━━━ Information shown ━━━

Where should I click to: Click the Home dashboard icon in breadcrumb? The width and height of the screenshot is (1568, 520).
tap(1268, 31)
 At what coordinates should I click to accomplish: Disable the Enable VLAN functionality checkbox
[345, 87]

━━━
━━━ Information shown ━━━

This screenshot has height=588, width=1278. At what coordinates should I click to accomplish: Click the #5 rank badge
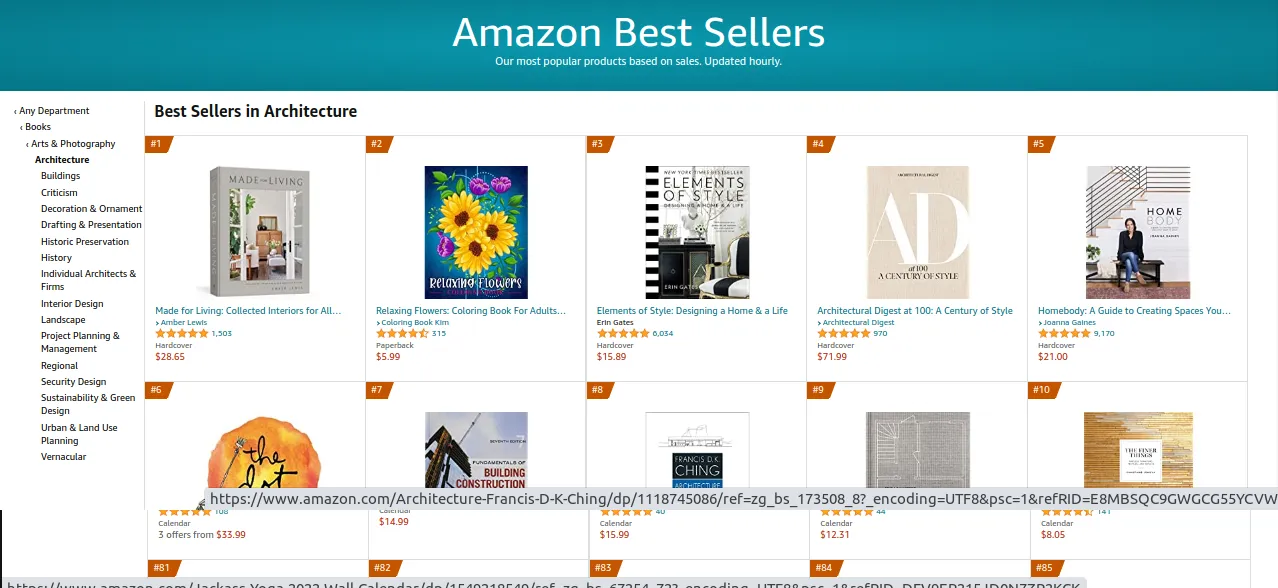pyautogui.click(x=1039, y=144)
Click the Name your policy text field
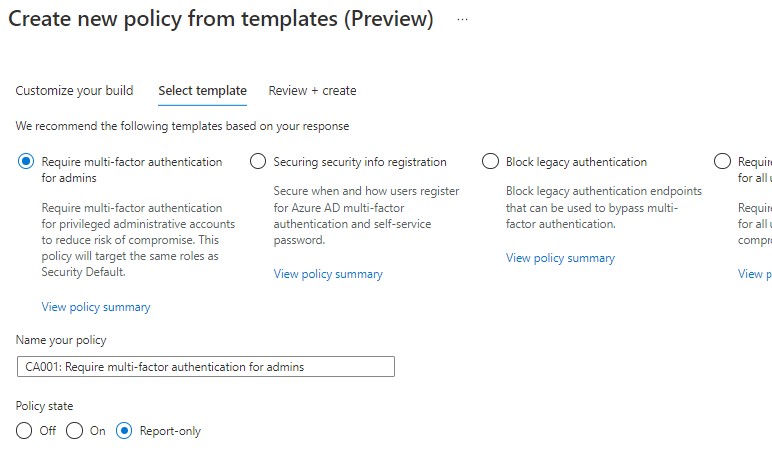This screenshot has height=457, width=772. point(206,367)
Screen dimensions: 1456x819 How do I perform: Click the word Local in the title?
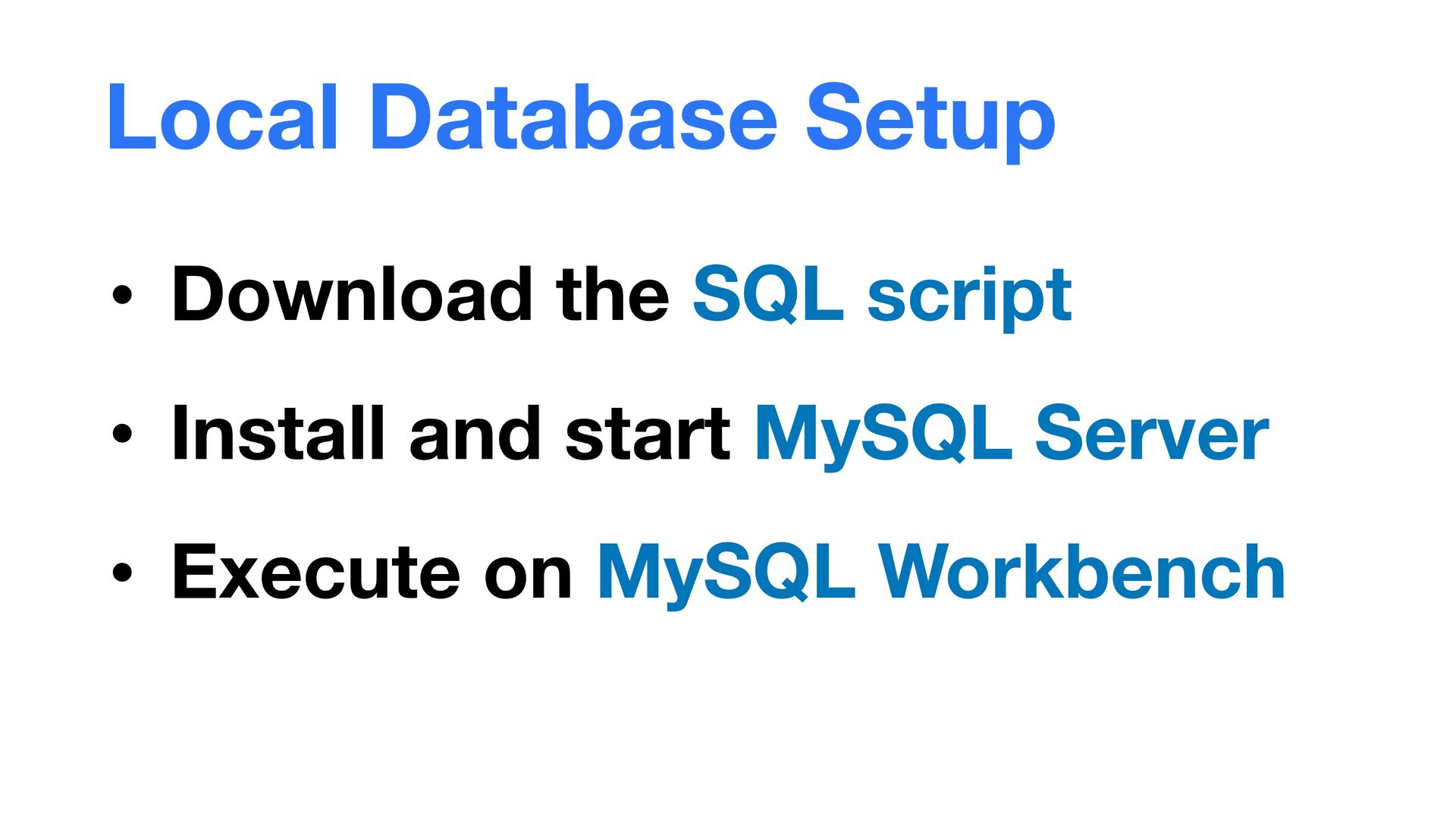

━━━

= Exercise instructions =
Would you copy the lines above exactly, starting with the one that has "Click the Name your policy text field" and ending with the one that has "Screen dimensions: 1456x819", both included, without the pictures?

= Solved exercise =
Click the Name your policy text field
This screenshot has height=457, width=772. point(206,367)
Screen dimensions: 1456x819 How do I perform: Click the word Local in the title?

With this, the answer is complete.